BEGIN Record set

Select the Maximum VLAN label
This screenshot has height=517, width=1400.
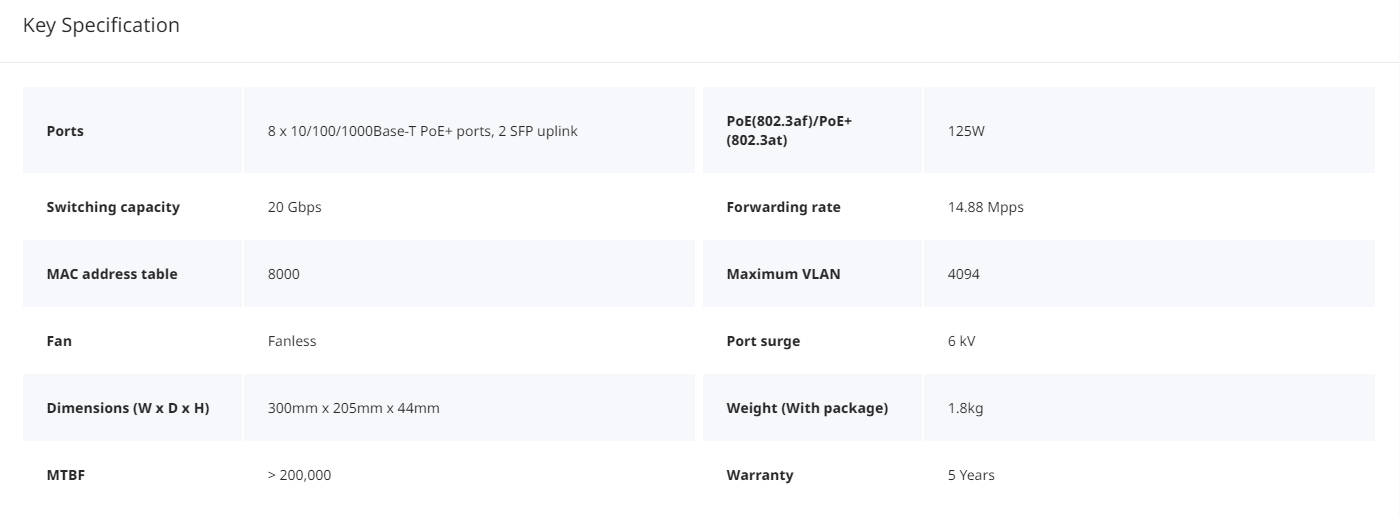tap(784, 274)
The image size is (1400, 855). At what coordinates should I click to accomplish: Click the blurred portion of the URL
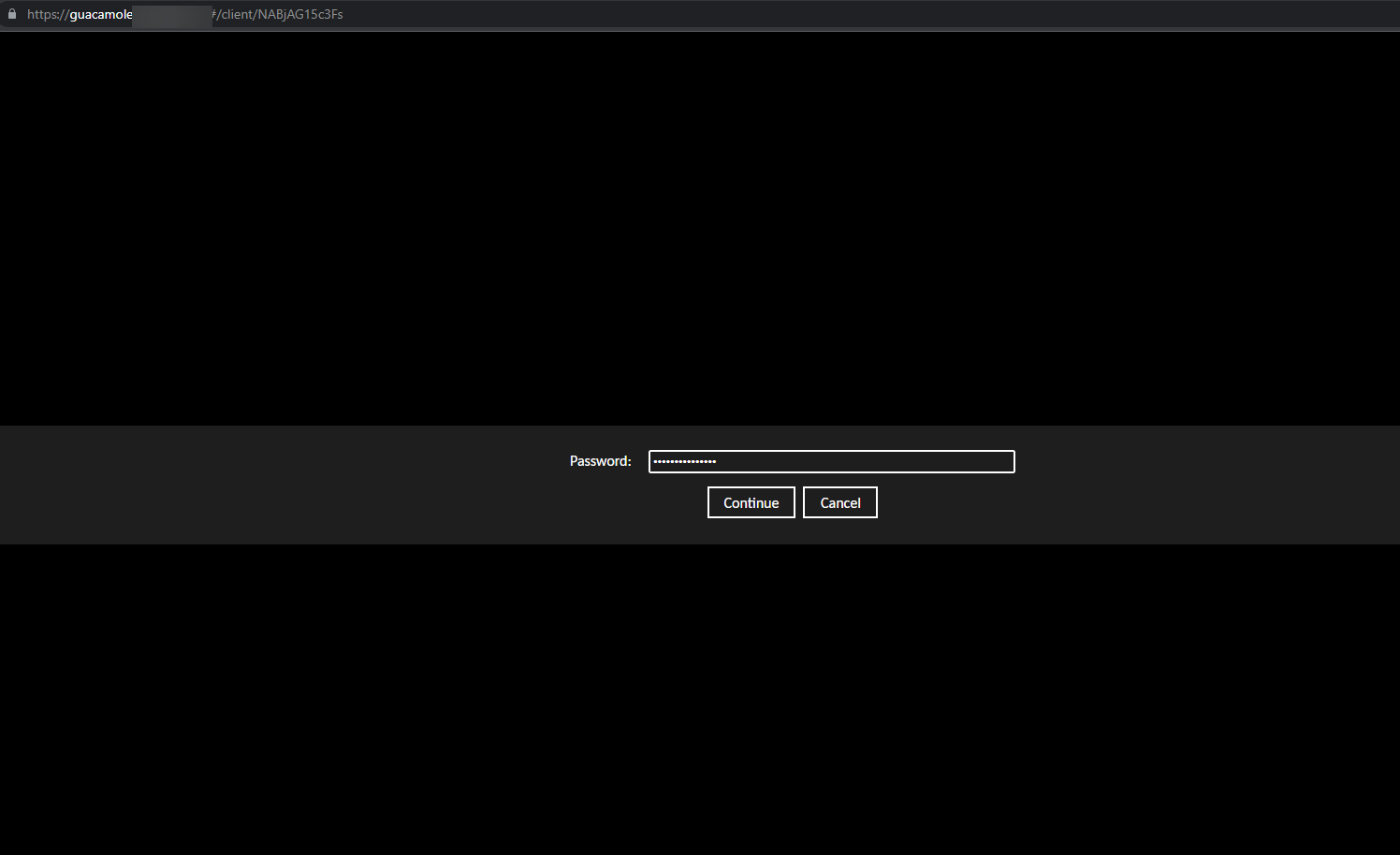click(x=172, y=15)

END Record set
BEGIN Record set

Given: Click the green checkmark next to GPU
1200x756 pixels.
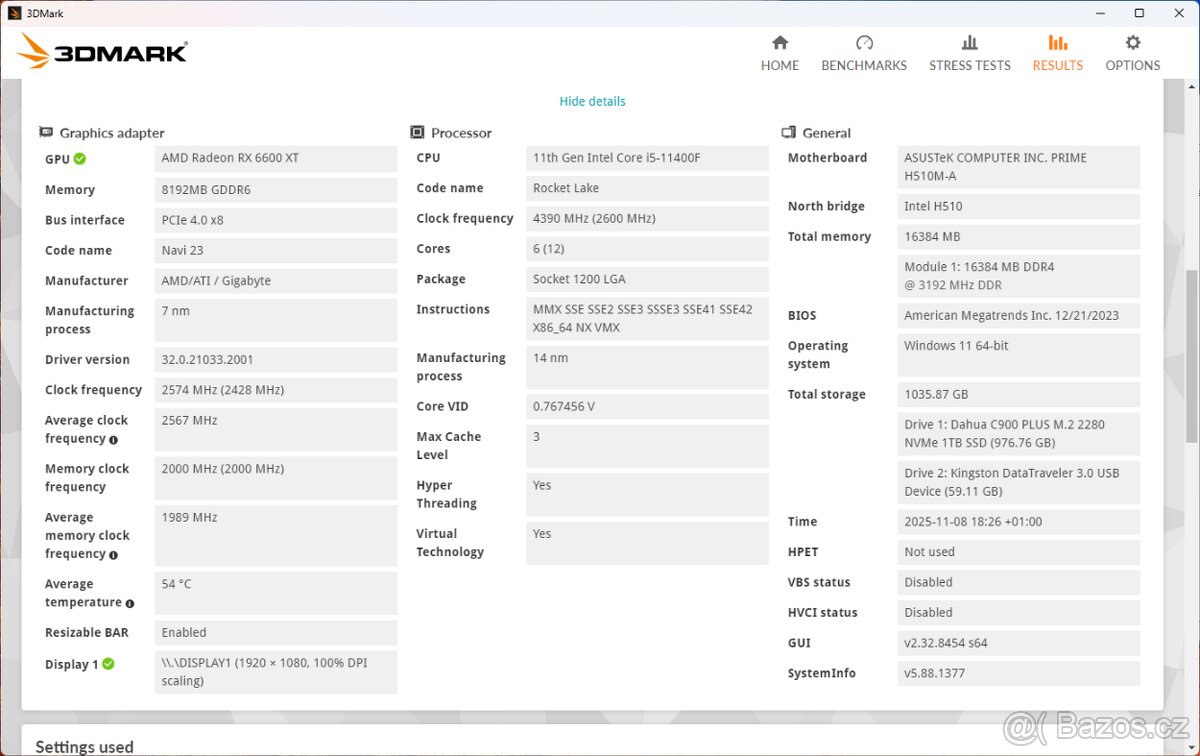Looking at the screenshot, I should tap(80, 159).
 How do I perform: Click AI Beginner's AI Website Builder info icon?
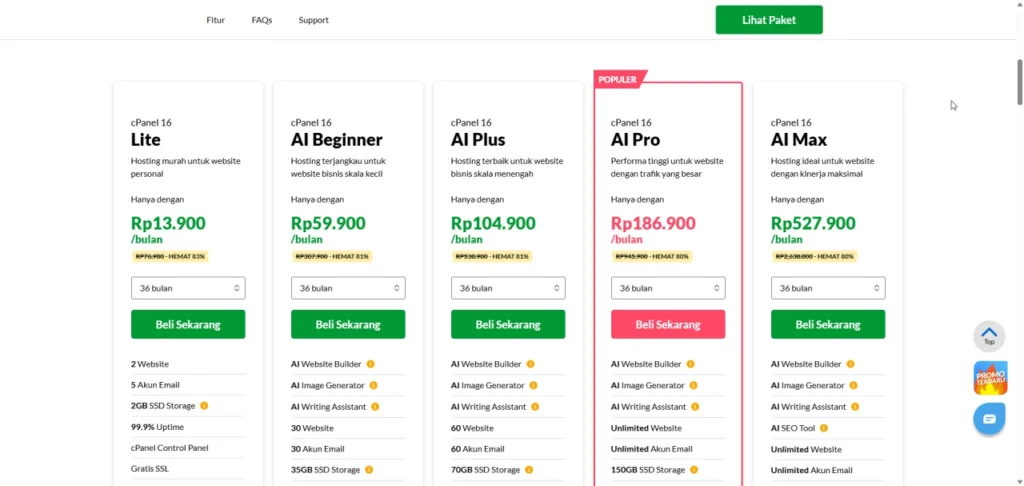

END Record set

• Assignment
Copy exactly, without pictures, the lines above from the one with "1200x756 pixels." down to the one with "How do I perform: Click", inclusive.

• Solved problem
1200x756 pixels.
Looking at the screenshot, I should tap(80, 159).
 How do I perform: Click AI Beginner's AI Website Builder info icon?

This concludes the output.